子どもたちの判断は非常に早く、「いいよー、じゃあこっちのチームに入って、こうしてああして…」とどんどんチームの変更が進んでいきました。もちろんそう判断する可能性が高いのは知っていたので特に驚きはしなかったのですが、その後の行動の速さにはちょっと驚かされました。一見簡単そうにやっているように見えましたが、この行動の難易度は結構高いと感じました。一度決まったことを変更する決定をあっさりとしてしまう柔軟さ、メンバーの入れ替えを瞬時にやってしまう調整力、そうした行動の元になる「いろんな子が加わった方がリレーはおもしろくなる」と感じる感性は、どれも子どもたちに身につけてもらいたいと考えているものです。リレーが始まるまでの短いやり取りでしたが、子どもたちが日々の生活や運動会を通して学んでいることが詰まっていて、興味深く見させてもらいました。もし保育者主導で行っていたとしたら、決してこんなやり取りは生まれていなかったでしょうね。

もちろんこうしたやり取りは他の子どもたちの前で繰り広げられています。その時の様子を注視している子の姿は見られませんでしたが、内容は違っていても似たようなことは日々行われていて、それらを見る機会はあちこちにあります。「どんな力をつけていけばいいのか」も見て学ぶことができるのが保育園です。4月から認定こども園になって1号認定(基本の生活時間は9時〜14時)の子が加わることになると、今までにはなかった小さな変化が生まれてくる可能性があります。互いに影響し合う存在が多様になることは、当然大変なこともあるでしょうが、その大変さも含めてどの子にとっても育ちのきっかけが増えることでもあるので、そのことも楽しみにしています。

2016年10月7日

No.464 認定こども園に変わります②




これは高橋源一郎氏(文学者、明治学院大学教授)が、アメリカのサドベリー・バレー・スクール(4歳〜19歳までの子どもが通う私立校)の教育について、ずいぶん前にTwitterに書き込んでおられた言葉です。この言葉がずっと気になっていて、今回ここで取り上げることにしました。サドベリー・バレー・スクールの教育哲学は「幼年期に子供に信頼と責任を与えることによって、自分が何をしたいのか、なぜそれをしたいのか、どうやってそれを成し遂げるのかを子供は学ぶことができる」というものです。教育という言葉の本来の意味「持っている力を引き出す」の実践を追求している学校だと理解しています。

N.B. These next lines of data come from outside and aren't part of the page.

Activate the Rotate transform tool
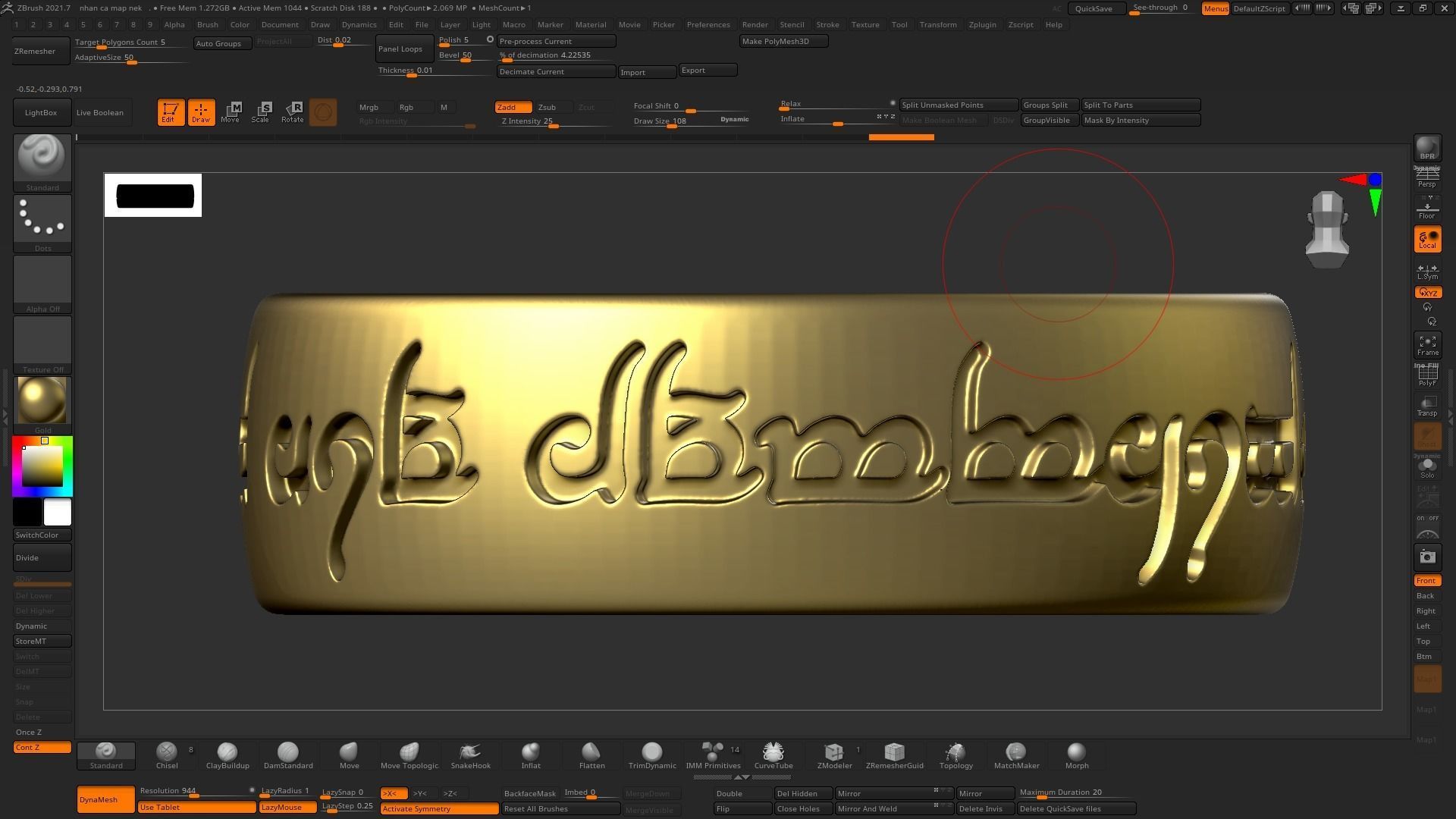 tap(293, 112)
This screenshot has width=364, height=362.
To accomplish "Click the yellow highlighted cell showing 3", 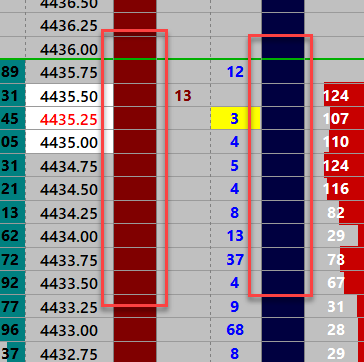I will click(235, 119).
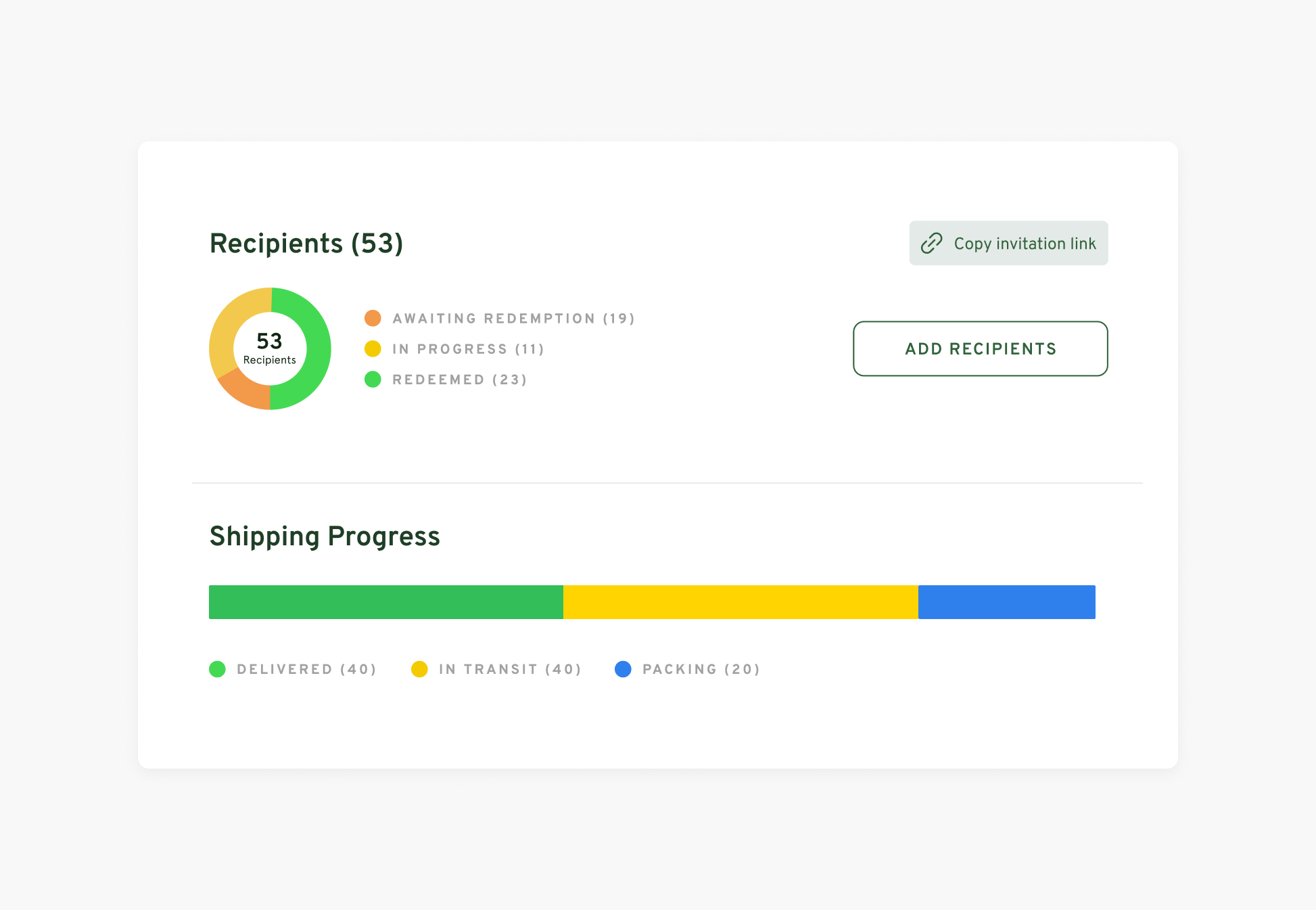Image resolution: width=1316 pixels, height=910 pixels.
Task: Click the green Delivered bar segment
Action: pyautogui.click(x=385, y=602)
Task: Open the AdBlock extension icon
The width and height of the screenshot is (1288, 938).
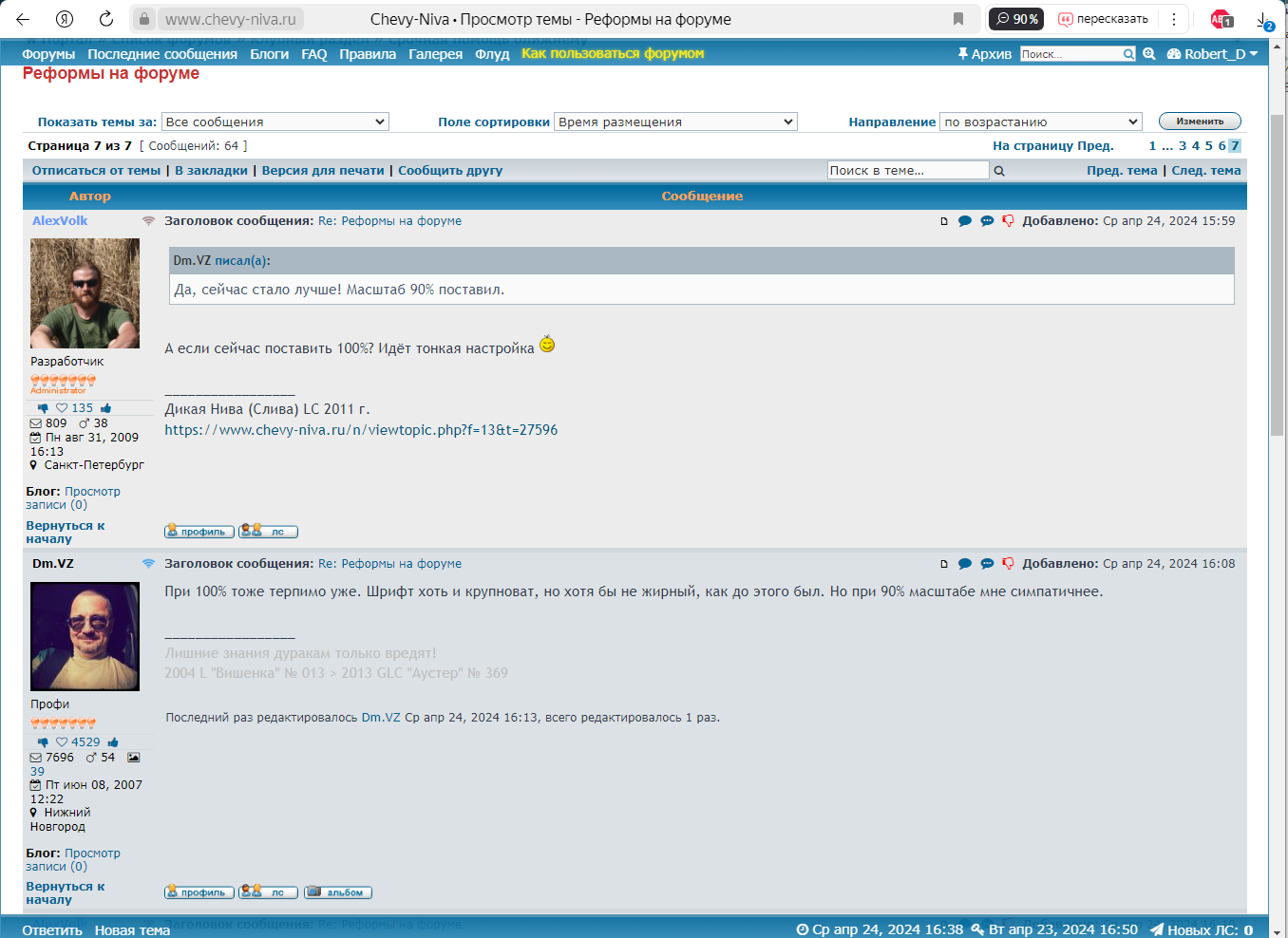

なぜこんなことを書いているかというと、この考え方が保育とも共通点が多いと考えているからです。子どもが持っている「自己教育の本能(自ら伸びようとする力)」を信じ、その力がどんどん湧きだしてくるような関わりの場を作り出し、環境を設定することが、私たち保育者の役割です。「子どもは白紙の状態で生まれてくるので、大人がそこに色をつけていく」というのは、既に過去の考えになっています。様々な研究の結果、「子どもたちの持っている力を、大人だけでなく子ども同士の関わりの中で引き出していく」というのが今の考え方です。保育園に限らず乳幼児が生活する場はこのような場であるべきで、子どもたちの成長には欠かすことのできない場です。そうであるなら1人でも多くの子どもに利用してもらえる施設に近づけていきたい、そんな思いから認定こども園へ変わることを決めました。

以前書いたように、子どもたちの生活に変化はありません。ただ、今までは市と契約を交わすことで利用してもらっていたものが保育園と契約してもらう形に変わることなど、保護者と保育園とでやり取りすることが新たに出てきます。そうしたことについての説明会を今月14日に予定していましたが、準備が遅れているため延期させてもらいます。日程が決まればお知らせしますので、ぜひご参加ください。子どもたちの生活は変わりません。保護者のみなさんと共に、地域の方々と共に保育を作りあげていく思いも変わりません。安心して来年度を迎えてもらえるよう、準備に励みます。